The researchers explained that these chemical signals represent a valuable opportunity for decoding how animals communicate and perceive the world around them.

“What we’ve discovered is that within species there is important variation in chemical signals depending on your context: Who’s trying to eat you, who wants to mate with you and who you’re trying to compete with,” said study lead author Colin Donihue.

Lizards express messages through secretions from specialized glands on their inner thighs. The substances contain detailed information about the individual lizard that produced them.

“Animals have spent over a billion years developing a complex chemical communication library,” said Donihue. “But we only invented the technology to identify many of those chemicals a century ago, and the experiments for understanding what those chemicals mean for the animals in nature have only just begun.”

For the investigation, groups of eight male and 12 female Aegean wall lizards were relocated from a population in Greece to five small islets that lacked predators. 

Over the next few years, the lizard populations expanded rapidly along with competition for resources. 

The relocated lizards were tagged so that they could be tracked individually. The study rcevealed that lizards on each of the predator-free islands had rapidly and consistently developed a new “chemical mix” that was different from the language used within their original population.

The study has produced the first-ever solid evidence to show that lizards can “put on a new cologne” to suit their setting.

“Signals to attract mates are often conspicuous to predators,” said study co-author Simon Baeckens. “As such, sexual signals present a compromise between attractiveness and avoidance of detection. However, on these islets, there is no constraint on the evolution of highly conspicuous and attractive signals.”
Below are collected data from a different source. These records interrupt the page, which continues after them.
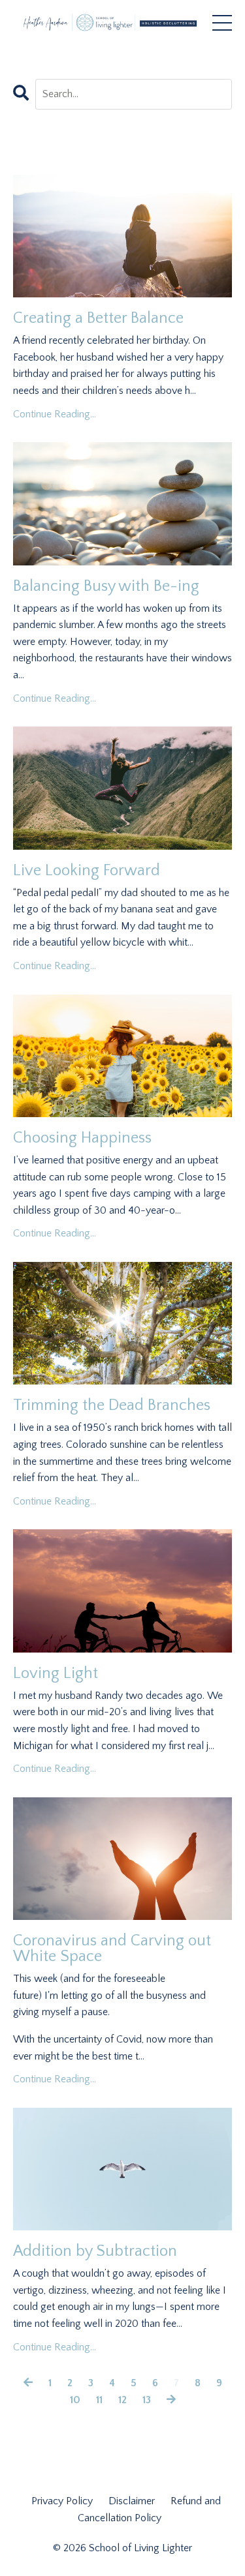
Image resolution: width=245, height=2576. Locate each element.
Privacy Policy (63, 2501)
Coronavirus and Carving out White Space (112, 1948)
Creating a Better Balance (98, 318)
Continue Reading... (54, 414)
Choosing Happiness (82, 1138)
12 (122, 2400)
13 (146, 2400)
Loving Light (55, 1673)
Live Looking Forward (86, 870)
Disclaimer (132, 2501)
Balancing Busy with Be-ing (106, 586)
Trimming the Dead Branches (111, 1405)
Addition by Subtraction (95, 2251)
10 (75, 2400)
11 (99, 2400)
“In the experimental islands, we found that the ‘signal richness’ of the lizard secretions is the highest – meaning that the number of different compounds that we could detect in the secretion is the highest. Our previous research suggests that this more elaborate signal might advertise the high quality of a male,” said Donihue.

“We found that animal chemical cues can rapidly and flexibly change to suit new settings, but this is only the beginning for understanding what the lizards are saying to each other.”

The study is published in the Journal of Animal Ecology.